Some records ▸

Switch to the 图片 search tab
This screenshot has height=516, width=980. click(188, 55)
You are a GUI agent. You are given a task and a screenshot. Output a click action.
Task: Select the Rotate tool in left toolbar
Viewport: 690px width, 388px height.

WHAT NEEDS TO BE DONE ▸
Rewrite all of the data above, changing "left toolbar" to "side panel" and leaving everything else the same.

FULL ANSWER ▸
Switch to the 图片 search tab
This screenshot has height=516, width=980. click(188, 55)
You are a GUI agent. You are given a task and a screenshot. Output a click action.
Task: Select the Rotate tool in side panel
Viewport: 690px width, 388px height.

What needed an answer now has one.